The counters at the end of the job are the most accurate. 

On Oct 22, 2012, at 3:00 AM, Lin Ma <linlma@gmail.com> wrote:

> Thanks for the help so much, Mike. I learned a lot from this discussion.
> 
> So, the conclusion I learned from the discussion should be, since how/when JT merge counter
in the middle of the process of a job is undefined and internal behavior, it is more reliable
to read counter after the whole job completes? Agree?
> 
> regards,
> Lin
> 
> On Sun, Oct 21, 2012 at 8:15 PM, Michael Segel <michael_segel@hotmail.com> wrote:
> 
> On Oct 21, 2012, at 1:45 AM, Lin Ma <linlma@gmail.com> wrote:
> 
>> Thanks for the detailed reply, Mike. Yes, my most confusion is resolved by you. The
last two questions (or comments) are used to confirm my understanding is correct,
>> 
>> - is it normal use case or best practices for a job to consume/read the counters
from previous completed job in an automatic way? I ask this because I am not sure whether
the most use case of counter is human read and manual analysis, other then using another job
to automatic consume the counters?

EXCERPTED DATA

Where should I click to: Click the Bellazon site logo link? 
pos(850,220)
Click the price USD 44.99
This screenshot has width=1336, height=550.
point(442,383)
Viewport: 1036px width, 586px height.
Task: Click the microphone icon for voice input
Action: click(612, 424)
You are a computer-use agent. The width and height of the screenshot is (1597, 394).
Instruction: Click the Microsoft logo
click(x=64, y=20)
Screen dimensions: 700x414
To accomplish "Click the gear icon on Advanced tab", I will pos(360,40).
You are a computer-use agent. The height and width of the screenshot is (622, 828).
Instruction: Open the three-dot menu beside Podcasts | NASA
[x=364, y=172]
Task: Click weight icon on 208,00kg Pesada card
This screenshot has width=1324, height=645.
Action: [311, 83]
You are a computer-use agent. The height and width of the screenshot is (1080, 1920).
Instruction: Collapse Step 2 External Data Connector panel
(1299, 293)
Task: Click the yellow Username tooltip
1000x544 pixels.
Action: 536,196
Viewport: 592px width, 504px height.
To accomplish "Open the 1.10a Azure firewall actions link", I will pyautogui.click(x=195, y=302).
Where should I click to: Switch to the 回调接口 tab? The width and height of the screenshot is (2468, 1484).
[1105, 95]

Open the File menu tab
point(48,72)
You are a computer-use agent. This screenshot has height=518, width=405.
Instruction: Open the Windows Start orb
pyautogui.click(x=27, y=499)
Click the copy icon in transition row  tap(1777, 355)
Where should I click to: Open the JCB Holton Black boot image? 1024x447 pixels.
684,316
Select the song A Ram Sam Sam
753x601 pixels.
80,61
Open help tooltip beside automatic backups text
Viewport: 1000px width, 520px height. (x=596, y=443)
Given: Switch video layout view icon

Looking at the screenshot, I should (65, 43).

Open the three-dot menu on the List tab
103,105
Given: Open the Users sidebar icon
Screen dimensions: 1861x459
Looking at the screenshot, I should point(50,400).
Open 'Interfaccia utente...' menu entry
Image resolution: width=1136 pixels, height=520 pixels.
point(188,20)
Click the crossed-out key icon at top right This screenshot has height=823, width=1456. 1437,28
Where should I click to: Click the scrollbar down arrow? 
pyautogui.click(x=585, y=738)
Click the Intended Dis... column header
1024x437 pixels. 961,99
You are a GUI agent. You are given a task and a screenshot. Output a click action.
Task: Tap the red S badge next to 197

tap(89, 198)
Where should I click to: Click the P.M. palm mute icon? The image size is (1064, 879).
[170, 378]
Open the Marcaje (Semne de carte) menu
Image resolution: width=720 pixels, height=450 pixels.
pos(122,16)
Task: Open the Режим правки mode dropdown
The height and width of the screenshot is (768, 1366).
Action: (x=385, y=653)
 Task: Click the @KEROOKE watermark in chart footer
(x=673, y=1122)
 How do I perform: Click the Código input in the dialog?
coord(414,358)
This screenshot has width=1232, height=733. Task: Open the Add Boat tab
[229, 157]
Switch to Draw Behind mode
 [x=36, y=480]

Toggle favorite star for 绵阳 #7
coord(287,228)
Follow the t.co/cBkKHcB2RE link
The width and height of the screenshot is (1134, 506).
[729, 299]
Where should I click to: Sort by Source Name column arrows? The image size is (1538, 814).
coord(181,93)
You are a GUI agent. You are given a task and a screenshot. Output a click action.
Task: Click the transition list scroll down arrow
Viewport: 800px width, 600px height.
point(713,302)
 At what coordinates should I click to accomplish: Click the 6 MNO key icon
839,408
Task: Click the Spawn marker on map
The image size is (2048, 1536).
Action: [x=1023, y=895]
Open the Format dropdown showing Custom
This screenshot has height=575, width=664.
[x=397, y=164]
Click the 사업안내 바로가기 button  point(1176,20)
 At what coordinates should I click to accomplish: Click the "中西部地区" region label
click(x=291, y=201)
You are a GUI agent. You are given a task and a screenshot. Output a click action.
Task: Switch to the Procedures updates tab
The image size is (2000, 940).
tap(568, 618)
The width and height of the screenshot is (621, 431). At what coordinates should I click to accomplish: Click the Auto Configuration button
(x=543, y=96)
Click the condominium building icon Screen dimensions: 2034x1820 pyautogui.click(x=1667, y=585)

DIRECTION 1
What dates and times are given in the lines of the email thread that end with "wrote:"?
DIRECTION 2
Quote the stretch of the email thread from "On Oct 22, 2012, at" through "job completes? Agree?".

OUTPUT 1
- Oct 22, 2012, at 3:00 AM
- Sun, Oct 21, 2012 at 8:15 PM
- Oct 21, 2012, at 1:45 AM

OUTPUT 2
On Oct 22, 2012, at 3:00 AM, Lin Ma <linlma@gmail.com> wrote:

> Thanks for the help so much, Mike. I learned a lot from this discussion.
> 
> So, the conclusion I learned from the discussion should be, since how/when JT merge counter
in the middle of the process of a job is undefined and internal behavior, it is more reliable
to read counter after the whole job completes? Agree?